• [WHAT YOU ARE ASKED TO DO]:
From the first line to the last, reproduce the data exactly.

• [DATASET EXTRACT]:
==========

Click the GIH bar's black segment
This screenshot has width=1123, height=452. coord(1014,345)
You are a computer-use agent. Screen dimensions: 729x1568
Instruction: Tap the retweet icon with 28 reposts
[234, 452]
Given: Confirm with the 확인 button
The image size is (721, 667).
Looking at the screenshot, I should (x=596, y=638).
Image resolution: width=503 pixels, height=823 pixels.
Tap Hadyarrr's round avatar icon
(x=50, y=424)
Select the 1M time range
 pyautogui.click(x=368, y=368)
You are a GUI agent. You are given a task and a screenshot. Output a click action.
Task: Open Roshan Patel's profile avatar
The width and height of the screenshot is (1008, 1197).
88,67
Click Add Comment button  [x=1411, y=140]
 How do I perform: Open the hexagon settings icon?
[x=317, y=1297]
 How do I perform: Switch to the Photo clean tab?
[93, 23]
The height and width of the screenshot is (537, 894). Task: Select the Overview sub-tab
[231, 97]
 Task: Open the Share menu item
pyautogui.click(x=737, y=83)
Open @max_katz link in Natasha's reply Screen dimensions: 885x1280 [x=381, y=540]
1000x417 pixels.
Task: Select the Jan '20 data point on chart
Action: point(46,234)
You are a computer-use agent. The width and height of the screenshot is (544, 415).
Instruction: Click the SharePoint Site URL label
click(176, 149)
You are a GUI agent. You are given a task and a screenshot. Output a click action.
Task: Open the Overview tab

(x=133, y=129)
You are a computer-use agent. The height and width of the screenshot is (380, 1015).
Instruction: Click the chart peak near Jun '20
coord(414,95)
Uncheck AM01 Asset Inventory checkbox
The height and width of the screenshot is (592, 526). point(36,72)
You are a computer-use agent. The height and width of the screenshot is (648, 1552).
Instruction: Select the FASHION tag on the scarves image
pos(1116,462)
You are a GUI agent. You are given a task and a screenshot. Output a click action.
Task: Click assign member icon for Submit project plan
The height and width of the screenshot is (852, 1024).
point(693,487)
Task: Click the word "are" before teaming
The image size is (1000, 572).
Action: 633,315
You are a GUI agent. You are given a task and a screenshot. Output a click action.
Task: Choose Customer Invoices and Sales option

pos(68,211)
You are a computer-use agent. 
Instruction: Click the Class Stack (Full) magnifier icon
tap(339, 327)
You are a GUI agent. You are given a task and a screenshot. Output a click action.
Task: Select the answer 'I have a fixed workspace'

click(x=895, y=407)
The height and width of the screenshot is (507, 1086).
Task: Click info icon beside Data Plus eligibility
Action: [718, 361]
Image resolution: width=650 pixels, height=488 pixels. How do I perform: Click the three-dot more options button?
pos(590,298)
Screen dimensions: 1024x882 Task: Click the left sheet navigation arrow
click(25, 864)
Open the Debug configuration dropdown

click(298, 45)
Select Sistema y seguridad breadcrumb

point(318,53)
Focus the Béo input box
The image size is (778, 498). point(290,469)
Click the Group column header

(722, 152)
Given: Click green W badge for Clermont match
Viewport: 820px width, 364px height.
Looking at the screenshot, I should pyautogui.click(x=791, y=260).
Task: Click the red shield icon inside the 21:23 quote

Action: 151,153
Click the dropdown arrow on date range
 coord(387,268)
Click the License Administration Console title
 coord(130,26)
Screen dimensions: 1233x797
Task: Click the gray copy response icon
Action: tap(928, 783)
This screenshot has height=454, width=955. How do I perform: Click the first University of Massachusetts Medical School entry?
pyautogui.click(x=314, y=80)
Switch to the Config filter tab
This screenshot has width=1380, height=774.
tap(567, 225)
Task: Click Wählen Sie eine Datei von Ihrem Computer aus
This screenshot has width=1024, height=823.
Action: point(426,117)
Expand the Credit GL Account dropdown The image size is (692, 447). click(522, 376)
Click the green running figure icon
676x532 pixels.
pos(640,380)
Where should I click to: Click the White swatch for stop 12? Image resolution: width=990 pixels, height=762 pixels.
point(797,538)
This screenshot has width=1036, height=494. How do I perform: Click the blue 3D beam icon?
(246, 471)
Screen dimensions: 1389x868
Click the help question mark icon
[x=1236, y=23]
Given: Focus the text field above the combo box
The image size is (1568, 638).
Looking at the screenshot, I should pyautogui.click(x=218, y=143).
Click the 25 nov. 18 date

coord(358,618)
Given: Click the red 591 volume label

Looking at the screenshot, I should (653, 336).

==========

• [RESULT FOR THIS EXERCISE]:
Click the GIH bar's black segment
This screenshot has width=1123, height=452. coord(1014,345)
You are a computer-use agent. Screen dimensions: 729x1568
Instruction: Tap the retweet icon with 28 reposts
[234, 452]
Given: Confirm with the 확인 button
The image size is (721, 667).
Looking at the screenshot, I should (x=596, y=638).
Image resolution: width=503 pixels, height=823 pixels.
Tap Hadyarrr's round avatar icon
(x=50, y=424)
Select the 1M time range
 pyautogui.click(x=368, y=368)
You are a GUI agent. You are given a task and a screenshot. Output a click action.
Task: Open Roshan Patel's profile avatar
The width and height of the screenshot is (1008, 1197).
88,67
Click Add Comment button  [x=1411, y=140]
 How do I perform: Open the hexagon settings icon?
[x=317, y=1297]
 How do I perform: Switch to the Photo clean tab?
[93, 23]
The height and width of the screenshot is (537, 894). Task: Select the Overview sub-tab
[231, 97]
 Task: Open the Share menu item
pyautogui.click(x=737, y=83)
Open @max_katz link in Natasha's reply Screen dimensions: 885x1280 [x=381, y=540]
1000x417 pixels.
Task: Select the Jan '20 data point on chart
Action: point(46,234)
You are a computer-use agent. The width and height of the screenshot is (544, 415).
Instruction: Click the SharePoint Site URL label
click(176, 149)
You are a GUI agent. You are given a task and a screenshot. Output a click action.
Task: Open the Overview tab

(x=133, y=129)
You are a computer-use agent. The height and width of the screenshot is (380, 1015).
Instruction: Click the chart peak near Jun '20
coord(414,95)
Uncheck AM01 Asset Inventory checkbox
The height and width of the screenshot is (592, 526). point(36,72)
You are a computer-use agent. The height and width of the screenshot is (648, 1552).
Instruction: Select the FASHION tag on the scarves image
pos(1116,462)
You are a GUI agent. You are given a task and a screenshot. Output a click action.
Task: Click assign member icon for Submit project plan
The height and width of the screenshot is (852, 1024).
point(693,487)
Task: Click the word "are" before teaming
The image size is (1000, 572).
Action: 633,315
You are a GUI agent. You are given a task and a screenshot. Output a click action.
Task: Choose Customer Invoices and Sales option

pos(68,211)
You are a computer-use agent. 
Instruction: Click the Class Stack (Full) magnifier icon
tap(339, 327)
You are a GUI agent. You are given a task and a screenshot. Output a click action.
Task: Select the answer 'I have a fixed workspace'

click(x=895, y=407)
The height and width of the screenshot is (507, 1086).
Task: Click info icon beside Data Plus eligibility
Action: [718, 361]
Image resolution: width=650 pixels, height=488 pixels. How do I perform: Click the three-dot more options button?
pos(590,298)
Screen dimensions: 1024x882 Task: Click the left sheet navigation arrow
click(25, 864)
Open the Debug configuration dropdown

click(298, 45)
Select Sistema y seguridad breadcrumb

point(318,53)
Focus the Béo input box
The image size is (778, 498). point(290,469)
Click the Group column header

(722, 152)
Given: Click green W badge for Clermont match
Viewport: 820px width, 364px height.
Looking at the screenshot, I should pyautogui.click(x=791, y=260).
Task: Click the red shield icon inside the 21:23 quote

Action: 151,153
Click the dropdown arrow on date range
 coord(387,268)
Click the License Administration Console title
 coord(130,26)
Screen dimensions: 1233x797
Task: Click the gray copy response icon
Action: tap(928, 783)
This screenshot has height=454, width=955. How do I perform: Click the first University of Massachusetts Medical School entry?
pyautogui.click(x=314, y=80)
Switch to the Config filter tab
This screenshot has width=1380, height=774.
tap(567, 225)
Task: Click Wählen Sie eine Datei von Ihrem Computer aus
This screenshot has width=1024, height=823.
Action: point(426,117)
Expand the Credit GL Account dropdown The image size is (692, 447). click(522, 376)
Click the green running figure icon
676x532 pixels.
pos(640,380)
Where should I click to: Click the White swatch for stop 12? Image resolution: width=990 pixels, height=762 pixels.
point(797,538)
This screenshot has width=1036, height=494. How do I perform: Click the blue 3D beam icon?
(246, 471)
Screen dimensions: 1389x868
Click the help question mark icon
[x=1236, y=23]
Given: Focus the text field above the combo box
The image size is (1568, 638).
Looking at the screenshot, I should pyautogui.click(x=218, y=143).
Click the 25 nov. 18 date

coord(358,618)
Given: Click the red 591 volume label

Looking at the screenshot, I should (653, 336).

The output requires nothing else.